> WORK TO BE COMPLETED:
Starting at the line that contains "The height and", reproduce only the lines through the end of the data, exactly, including both the first and the last; skip the pictures.
*** EXERCISE INPUT Section Begins ***
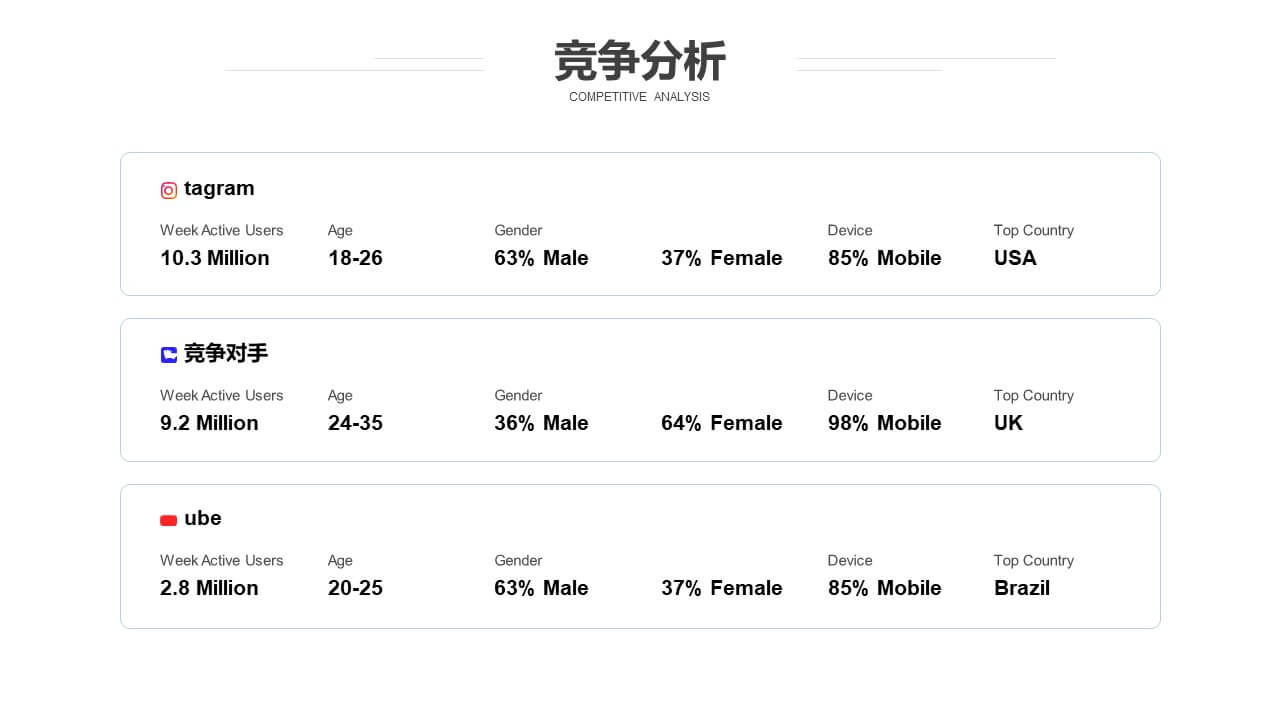Select the 9.2 Million users value

(209, 423)
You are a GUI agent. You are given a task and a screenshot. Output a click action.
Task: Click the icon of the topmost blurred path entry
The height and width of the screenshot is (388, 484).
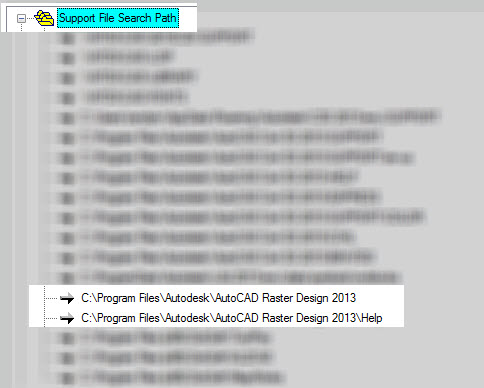click(68, 38)
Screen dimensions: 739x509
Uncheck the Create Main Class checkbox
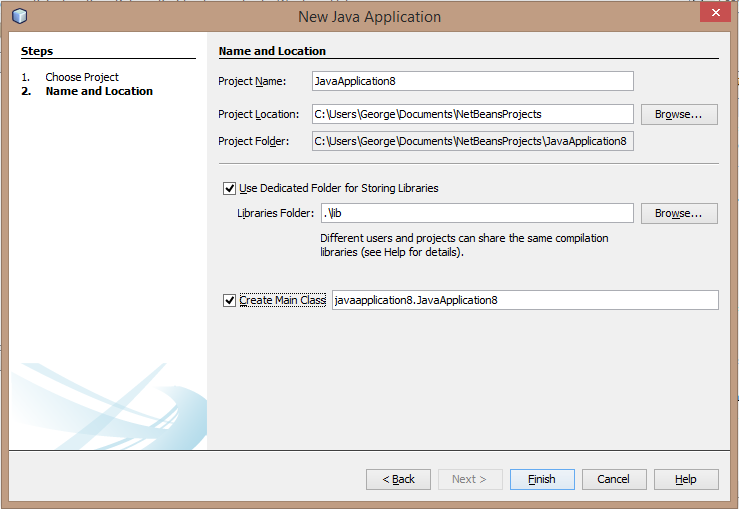coord(230,300)
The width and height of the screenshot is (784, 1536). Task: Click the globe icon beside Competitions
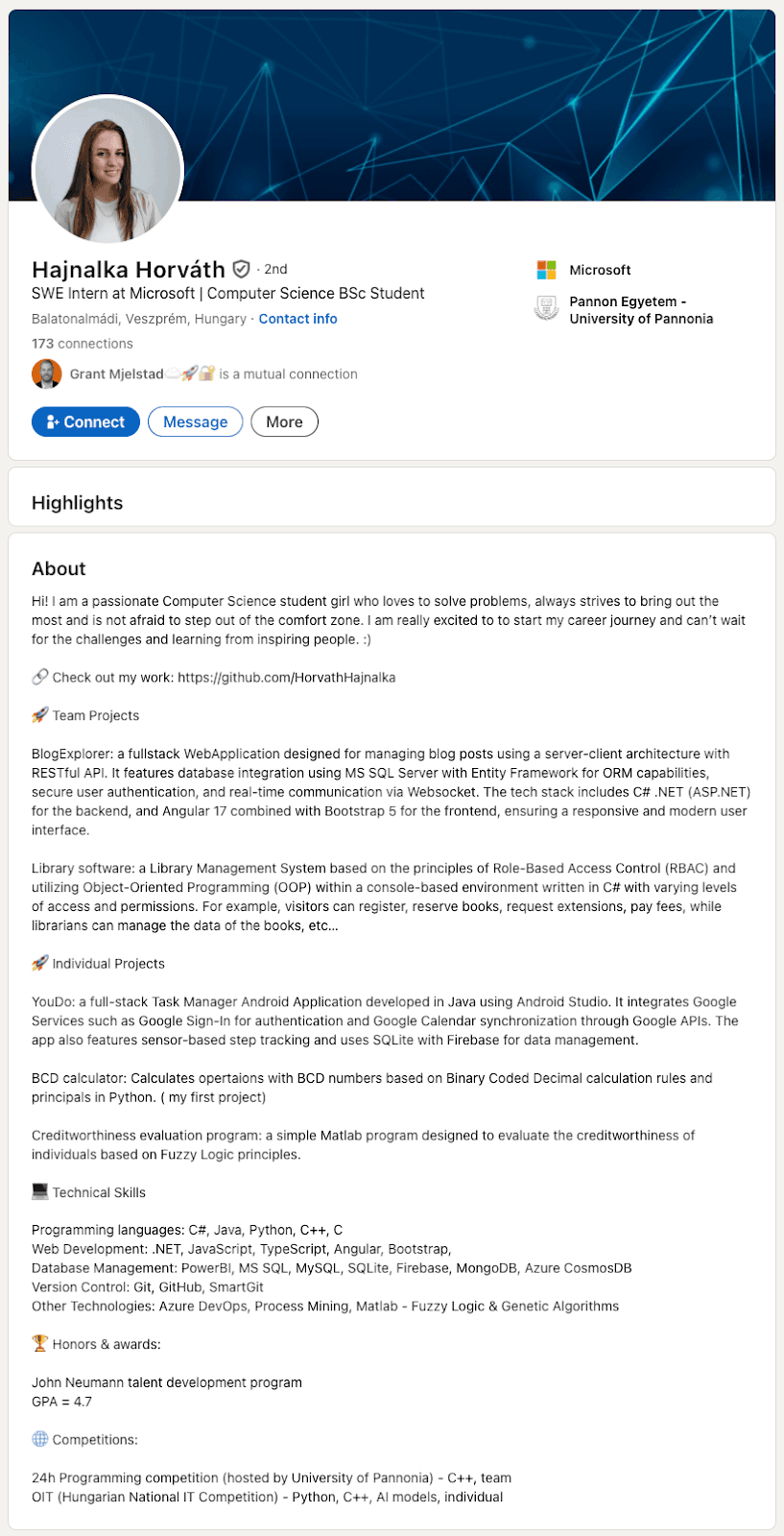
*** EXERCISE INPUT Section Ends ***
> REPLY TO THE TASK:
The height and width of the screenshot is (388, 484).
click(68, 38)
Screen dimensions: 739x509
Uncheck the Create Main Class checkbox
coord(230,300)
The width and height of the screenshot is (784, 1536). Task: Click the globe icon beside Competitions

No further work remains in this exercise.